On January 5, 1986, President Monson performed one of his first pivotal assignments since his calling to the First Presidency when he dedicated the Buenos Aires Argentina Temple. It would be the first of many temples the beloved leader would dedicate.

First Presidency duties kept President Monson busy in the day-to-day administration of the Church in Salt Lake City. But he remained a “world citizen,” traveling to perform various duties across the globe.

A lifelong champion of Scouting, President Monson continued to serve the storied program for boys during his years in the First Presidency. A recipient of the Silver Buffalo Award, Scouting’s highest honor, President Monson continued with his duties as a member of the organization’s National Executive Board.

His long-term tenure as a counselor in the Church’s governing presidency would prove invaluable when he, too, accepted the prophetic mantle worn by the President of the Church.

As a member of the First Presidency, he would serve under three Presidents—President Benson, President Howard W. Hunter, and President Hinckley.

President Gordon B. Hinckley with his counselors, President Thomas S. Monson (left) and President James E. Faust, in the lobby of the Joseph Smith Memorial Building in Salt Lake City, Utah, on March 11, 2005. Photo by Tom Smart, Deseret News.

The First Presidency at a temple dedication in 1989: President Gordon B. Hinckley, left, President Ezra Taft Benson, and President Thomas S. Monson.
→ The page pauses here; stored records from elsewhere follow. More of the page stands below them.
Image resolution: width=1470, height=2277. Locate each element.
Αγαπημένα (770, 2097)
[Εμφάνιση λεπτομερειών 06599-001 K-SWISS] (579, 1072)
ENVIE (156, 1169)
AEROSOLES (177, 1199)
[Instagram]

Photo courtesy of Deseret News Archives.

President Thomas S. Monson, center, as the new President of The Church of Jesus Christ of Latter-day Saints. Left is his First Counselor, President Henry B. Eyring, and on his right is his Second Counselor, President Dieter F. Uchtdorf, at a news conference at the Church Office Building in Salt Lake City, Utah, on February 4, 2008. Photo by
August Miller, Deseret News.

President Thomas S. Monson salutes as the University of Utah unveils the newly refurbished Enos A. Wall Mansion, renamed the Thomas S. Monson Center, in Salt Lake City on Wednesday, August 24, 2016. The mansion will become home to the Kem C. Gardner Policy Institute. President Monson’s counselors, President Dieter F. Uchtdorf and President Henry B. Eyring, and his daughter, Ann Dibb, also attended the event. Photo by Jeffrey D. Allred, Deseret News.

President Thomas S. Monson smiles at the unveiling of the the newly refurbished Enos A. Wall Mansion, renamed the Thomas S. Monson Center, in Salt Lake City on Wednesday, August 24, 2016. The mansion will become home to the Kem C. Gardner Policy Institute. President Monson’s counselors, President Dieter F. Uchtdorf and President Henry B. Eyring, also attended the event. Photo by Jeffrey D. Allred, Deseret News.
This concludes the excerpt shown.